That sounds like it’s an issue with dpkg/apt, but that’s not the case. The Debian folks are pretty clear on this point: “Rubygems packages are not compatible with the FHS”. FHS isn’t Debian-specific, or even Linux-specific. They even say “We do not oppose Ruby having a packaging system”.

I think the more open a system is, the more it needs to rely on open standards. Debian is completely free, and so sometimes come across as rather anal about adopting open standards where they exist. In a fight between “open standards we’re already using” and “a language (in which no crucial system software is written)”, the former is going to win.

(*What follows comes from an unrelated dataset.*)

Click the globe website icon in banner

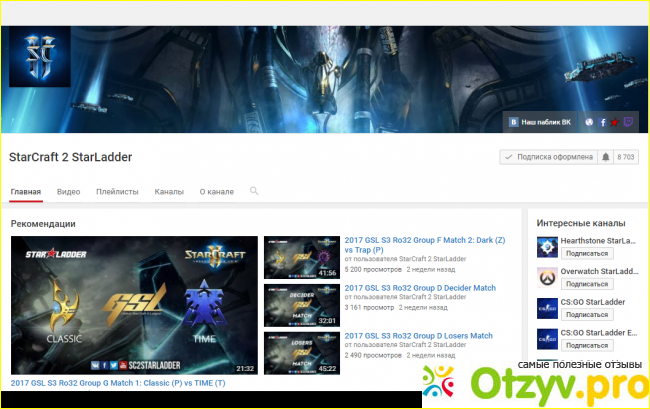click(590, 122)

I think the moral of the story is: if you really “want to distribute [your] applications to the widest possible audience”, don’t make your packaging system incompatible with an open standard that one of the top Linux distros is using. :-)

On December 14, 2008, Bill Mill said:

I used setuptools to download and install pip before blowing away setuptools… does that make me a bad person? :)

On December 14, 2008, Will Liu said:

Thanks for this post. I’ve also been struggling for a better solution wrt to this issue.

What’s your opinion on making it so that when you do use easy_install, it installs into something like usr/local (and hence try to keep some semblance of sanity)? In any case, this seems like a good alternative and something I will definitely try.

@wliu

On December 14, 2008, ryan said:

When standard distutils allows for separately developed and released packages under the same namespace, then I will happily drop setuptools. But until then, flawed as it may be, setuptools is - in my mind - necessary.

The django team has made the decision to develop the whole of django in (what effectively amounts to) a single package, so the main problem I have with distutils does not apply to you.

Nonetheless, whichever approach is “correct,” if there is to be a “one true tool,” there are large enough communities using these different approaches that that tool must enable both methods. Distutils (as far as I can figure out) does not.

On December 14, 2008, Kazam said:

If a program requires another program called easy_instal to install it, it is by definition NOT easy to install!

On December 14, 2008, David said:

Amen!

At work we are stuck using an OLD CRUSTY linux distro (maybe 500 workstations), no one has sudo, and eggs are the bane of our existence. An RPM would be more welcome, if you can believe it.

On December 14, 2008, Cory said:

Great post - an eye-opener. I never thought about the “opt out by opting in” aspect. I have always hated zipped eggs; even if nobody used the setuptools resource APIs, the zipfiles make debugging inside third-party software tedious.

However, I consider it a bit of a non-issue; as a package maintainer, you should opt in to setuptools, even if you hate it and want pip to “win”, because your true goal is to get your software into the maximum number of hands, right?

As a result of your post, I’m going to research pip and try to pip-enable the software I’m about to launch (Hypy). This software will also have a PPA on launchpad, so I’m hitting three package systems at once, hooray!

BTW, I’m #3 on the list of people who decided to easy_install pip. I notice that it doesn’t use the zipped format when I do that. :-)

On December 14, 2008, Florian said:

These are the reasons why you should use setuptools:

It’s preposterous to claim setuptools is some kind of parasitic leech. It’s a fabulous tool to help solve some of the most broken and incomplete things still unsolved by anybody else including pip and distutils.

But you know this, it’s not like you have no clue. So before you go blabbering about nonsense like stopping to use a tool that is really useful, and how much you hate that it messes with your (limited) mindset, how about you provide one that is better?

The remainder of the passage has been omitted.